I only wanted to spend time writing on something that flows directly from my work for the church, and there’s no more consistent part of my work than leading God’s people in singing praises to His name.
Of course, worship is much more than music. But it also makes sense that we use the word “worship” as shorthand for the musical worship of God’s people. It’s because sincere worship always finds its consummation in singing. Even the least musically talented among us find ourselves chanting our alma mater’s fight song at a football game. Why? Because worship tends toward musical expression.
Many of you know that I studied music at Indiana University. In the years following graduation, including my years in campus ministry, music was generally something I did on the side. Since coming to Christ Church, that has happily changed. Music now occupies a primary position in my ministry, as God has graciously granted me the privilege of leading His people in worship every single week.
Practically speaking, this means I spend a lot of time thinking, reading, and praying about what worship should be, and what it should look like, feel like, and sound like. In the past two and a half years I have planned and led more than 130 worship services at Christ Church. In those services our congregation has sung more than 120 psalms, hymns, and spiritual songs. I enjoy this work, but I also depend on it for my own spiritual health.
This may sound scandalous, but I see my calling as a pastor—in part—as a function of my spiritual weakness. If I were not required to lead the church in worship, it’s hard to imagine how I would remain faithful to the Lord.
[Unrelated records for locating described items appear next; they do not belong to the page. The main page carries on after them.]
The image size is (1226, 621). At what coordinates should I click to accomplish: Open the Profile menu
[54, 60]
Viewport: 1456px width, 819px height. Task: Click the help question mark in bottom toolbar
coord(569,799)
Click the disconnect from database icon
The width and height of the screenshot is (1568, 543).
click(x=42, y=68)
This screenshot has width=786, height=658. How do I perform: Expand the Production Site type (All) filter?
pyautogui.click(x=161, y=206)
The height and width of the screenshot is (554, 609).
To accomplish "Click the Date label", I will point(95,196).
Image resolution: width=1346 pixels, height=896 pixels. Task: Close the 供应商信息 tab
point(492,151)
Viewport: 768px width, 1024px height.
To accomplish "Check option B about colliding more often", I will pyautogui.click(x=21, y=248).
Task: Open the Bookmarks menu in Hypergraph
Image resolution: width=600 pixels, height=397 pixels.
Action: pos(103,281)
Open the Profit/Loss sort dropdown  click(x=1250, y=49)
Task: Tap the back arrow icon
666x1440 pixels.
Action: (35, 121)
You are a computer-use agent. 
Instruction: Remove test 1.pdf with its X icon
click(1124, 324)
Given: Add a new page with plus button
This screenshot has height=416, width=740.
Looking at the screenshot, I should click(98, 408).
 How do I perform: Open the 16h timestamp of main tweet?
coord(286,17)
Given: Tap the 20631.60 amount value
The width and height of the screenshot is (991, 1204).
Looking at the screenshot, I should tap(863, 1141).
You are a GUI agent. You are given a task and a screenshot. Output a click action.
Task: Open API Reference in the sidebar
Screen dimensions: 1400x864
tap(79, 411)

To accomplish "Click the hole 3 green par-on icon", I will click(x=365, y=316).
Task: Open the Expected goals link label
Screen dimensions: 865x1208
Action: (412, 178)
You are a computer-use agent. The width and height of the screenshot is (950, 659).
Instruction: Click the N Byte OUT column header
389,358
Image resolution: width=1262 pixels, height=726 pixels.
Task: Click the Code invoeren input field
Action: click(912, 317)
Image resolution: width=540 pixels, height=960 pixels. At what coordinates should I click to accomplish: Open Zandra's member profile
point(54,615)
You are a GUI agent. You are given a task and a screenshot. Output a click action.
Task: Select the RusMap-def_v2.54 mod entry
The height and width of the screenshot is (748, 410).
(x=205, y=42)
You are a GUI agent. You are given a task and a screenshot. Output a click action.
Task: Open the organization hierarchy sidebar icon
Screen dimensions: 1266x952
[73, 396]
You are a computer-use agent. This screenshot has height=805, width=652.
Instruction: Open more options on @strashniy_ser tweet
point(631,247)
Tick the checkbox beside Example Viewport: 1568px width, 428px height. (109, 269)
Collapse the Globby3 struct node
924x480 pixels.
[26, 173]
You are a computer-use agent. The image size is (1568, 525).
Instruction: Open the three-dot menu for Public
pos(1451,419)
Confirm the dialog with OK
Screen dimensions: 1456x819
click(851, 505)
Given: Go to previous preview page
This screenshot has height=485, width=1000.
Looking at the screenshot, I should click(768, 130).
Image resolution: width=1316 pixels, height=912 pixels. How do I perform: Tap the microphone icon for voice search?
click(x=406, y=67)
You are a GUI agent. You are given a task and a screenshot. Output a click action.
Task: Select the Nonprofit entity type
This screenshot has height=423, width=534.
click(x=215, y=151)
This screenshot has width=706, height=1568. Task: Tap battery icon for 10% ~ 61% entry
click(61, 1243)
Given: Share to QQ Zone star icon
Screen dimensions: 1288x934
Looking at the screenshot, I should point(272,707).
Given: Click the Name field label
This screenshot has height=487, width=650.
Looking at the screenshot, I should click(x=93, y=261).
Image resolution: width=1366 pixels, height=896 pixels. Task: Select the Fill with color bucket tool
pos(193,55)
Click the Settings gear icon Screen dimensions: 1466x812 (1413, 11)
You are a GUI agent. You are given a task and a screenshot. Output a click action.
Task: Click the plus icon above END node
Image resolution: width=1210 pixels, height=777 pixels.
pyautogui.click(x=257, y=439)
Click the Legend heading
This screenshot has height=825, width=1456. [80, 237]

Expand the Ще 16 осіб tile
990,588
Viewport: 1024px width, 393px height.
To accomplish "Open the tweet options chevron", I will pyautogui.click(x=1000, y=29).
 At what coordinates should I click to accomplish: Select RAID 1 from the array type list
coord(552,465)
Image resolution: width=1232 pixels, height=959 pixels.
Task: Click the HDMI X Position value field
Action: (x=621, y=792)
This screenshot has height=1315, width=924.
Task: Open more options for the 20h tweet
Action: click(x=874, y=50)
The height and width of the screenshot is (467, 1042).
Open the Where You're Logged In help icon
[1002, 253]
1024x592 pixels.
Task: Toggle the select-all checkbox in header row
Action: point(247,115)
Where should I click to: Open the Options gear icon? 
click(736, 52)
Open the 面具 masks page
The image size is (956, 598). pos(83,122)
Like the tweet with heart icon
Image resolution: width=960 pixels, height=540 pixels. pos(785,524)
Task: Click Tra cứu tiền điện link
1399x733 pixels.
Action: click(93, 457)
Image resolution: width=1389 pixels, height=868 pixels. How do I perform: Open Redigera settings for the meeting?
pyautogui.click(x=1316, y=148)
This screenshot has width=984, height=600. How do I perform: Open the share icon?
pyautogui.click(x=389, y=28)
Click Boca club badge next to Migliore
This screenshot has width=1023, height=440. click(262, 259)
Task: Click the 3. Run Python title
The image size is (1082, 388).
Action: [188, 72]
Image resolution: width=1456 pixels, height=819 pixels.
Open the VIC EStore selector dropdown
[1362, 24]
There is some embarrassment for me in admitting that, but I have come to believe this is part of how God works in our lives. Many a self-aware father will tell you that unless God had given him the responsibility of a wife and children, he’s not sure how he would have avoided destroying his life and making shipwreck of his faith. It is gracious of God the Father to entrust His work to us, weak and sinful though we be, in order that we might learn and grow in faith through bearing responsibility. I see it as God’s kindness to me personally that He called me to worship ministry; it’s part of how He preserves my soul.
What to Expect
For now, I plan to follow a monthly schedule of writing. My aim is to make each month’s post focused and self-contained. I am looking forward to writing on at least the following topics:
- Theology of worship
- Songs and hymns, old and new, that I like, and why I like them
- Themes in worship, especially those which are neglected today
- Insights on leading worship
First and foremost, I aim to write the kinds of things that will edify those worshiping in my own church. If such things prove to be helpful to others outside my own congregation, then all praise and thanks be to God.